Extracted records:
Content starts
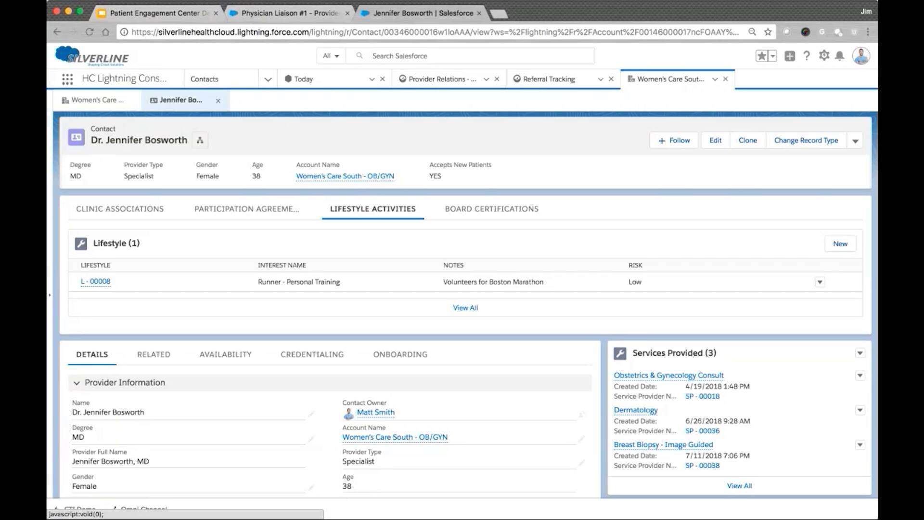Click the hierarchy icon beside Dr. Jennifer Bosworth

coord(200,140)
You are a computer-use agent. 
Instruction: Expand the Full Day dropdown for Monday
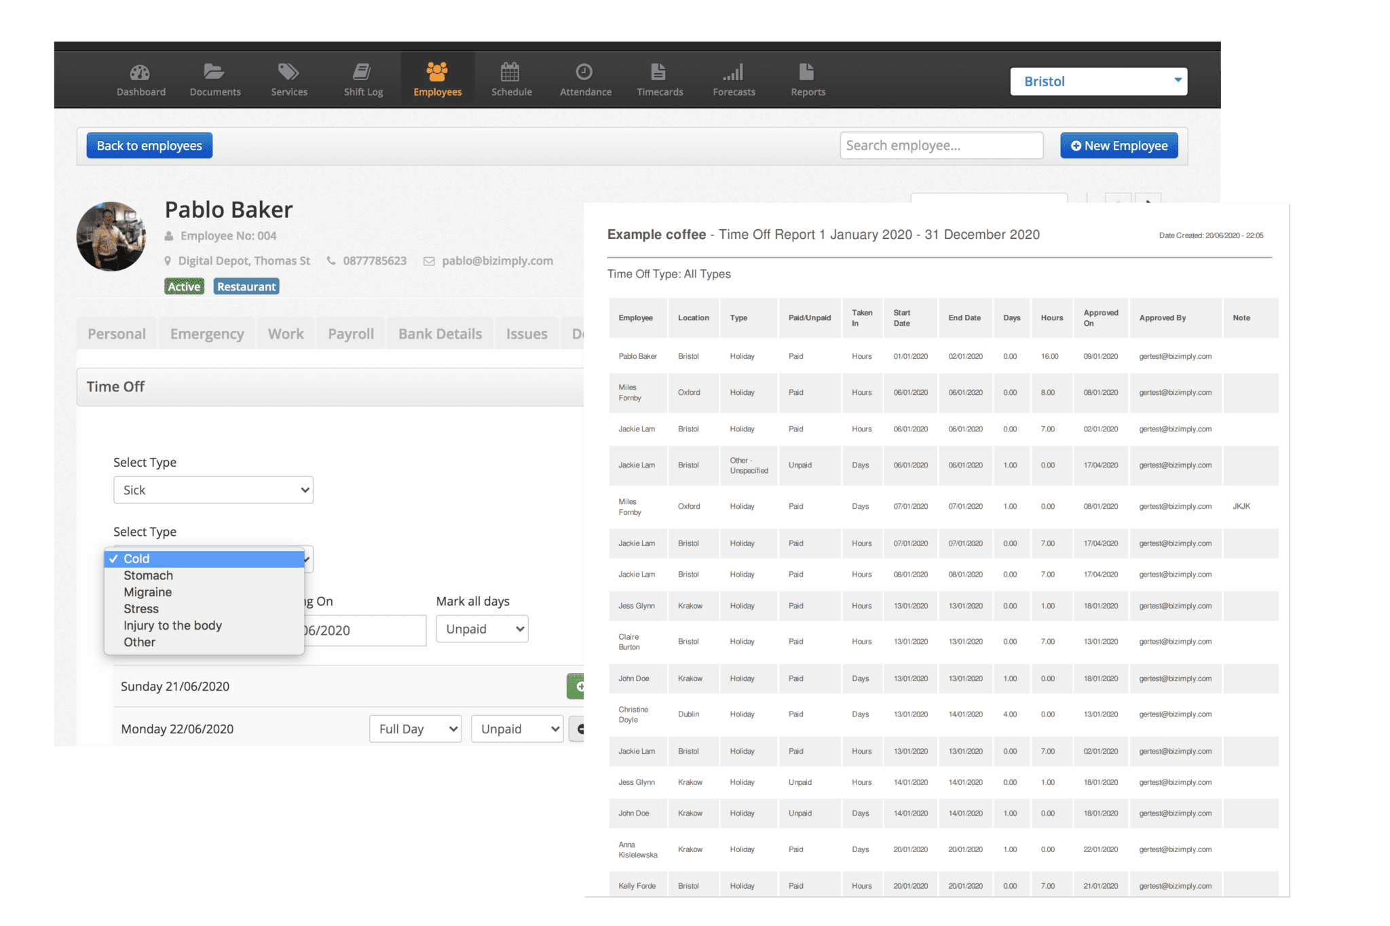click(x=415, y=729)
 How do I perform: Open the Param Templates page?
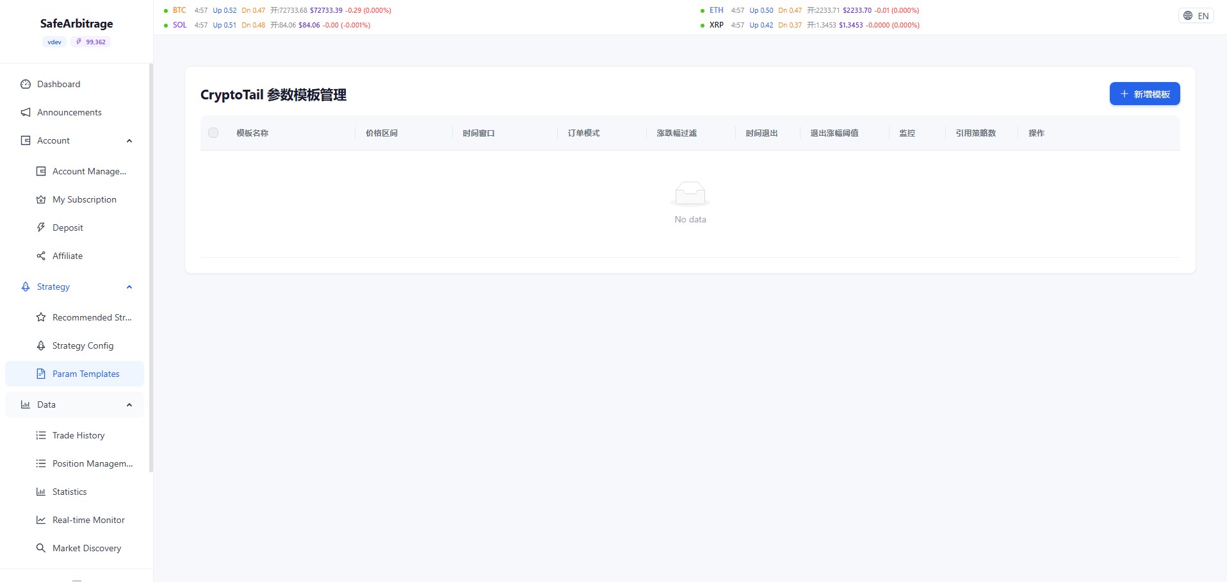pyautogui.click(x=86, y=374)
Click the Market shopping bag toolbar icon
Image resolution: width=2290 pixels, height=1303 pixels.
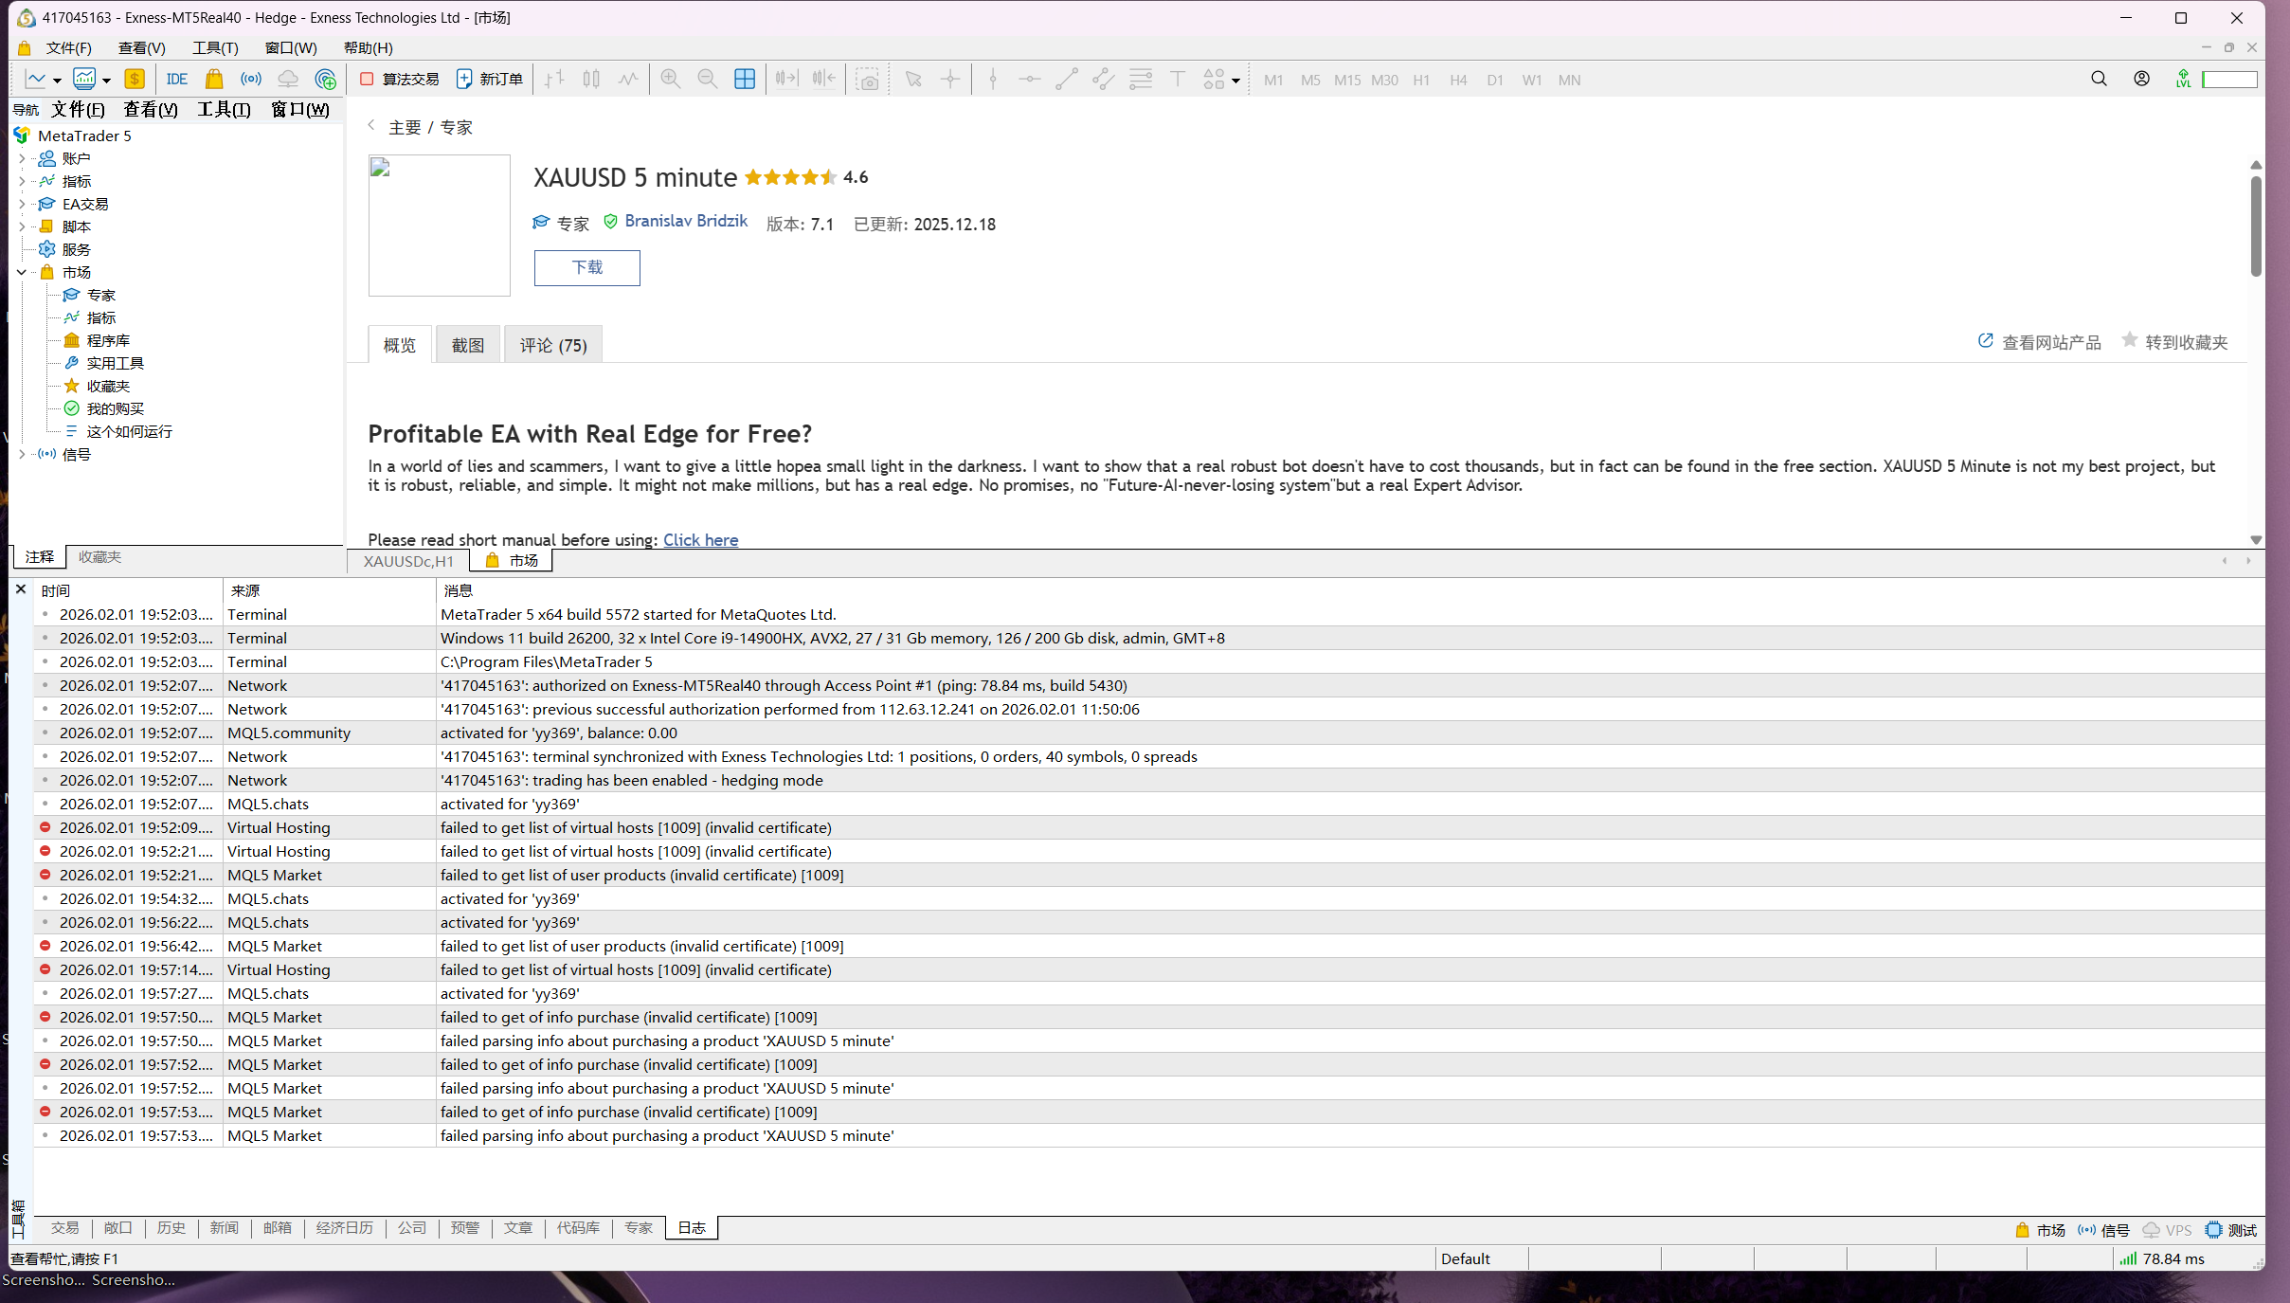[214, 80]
Content ends
**Brief**: Beginning at the line with "You are a computer-use agent.", reproduce each line exactly through the last line of the records above, with pictures left out.

**Response area**:
You are a computer-use agent. 
Instruction: Expand the Full Day dropdown for Monday
click(x=415, y=729)
 How do I perform: Open the Param Templates page?
pyautogui.click(x=86, y=374)
Click the Market shopping bag toolbar icon
Image resolution: width=2290 pixels, height=1303 pixels.
[214, 80]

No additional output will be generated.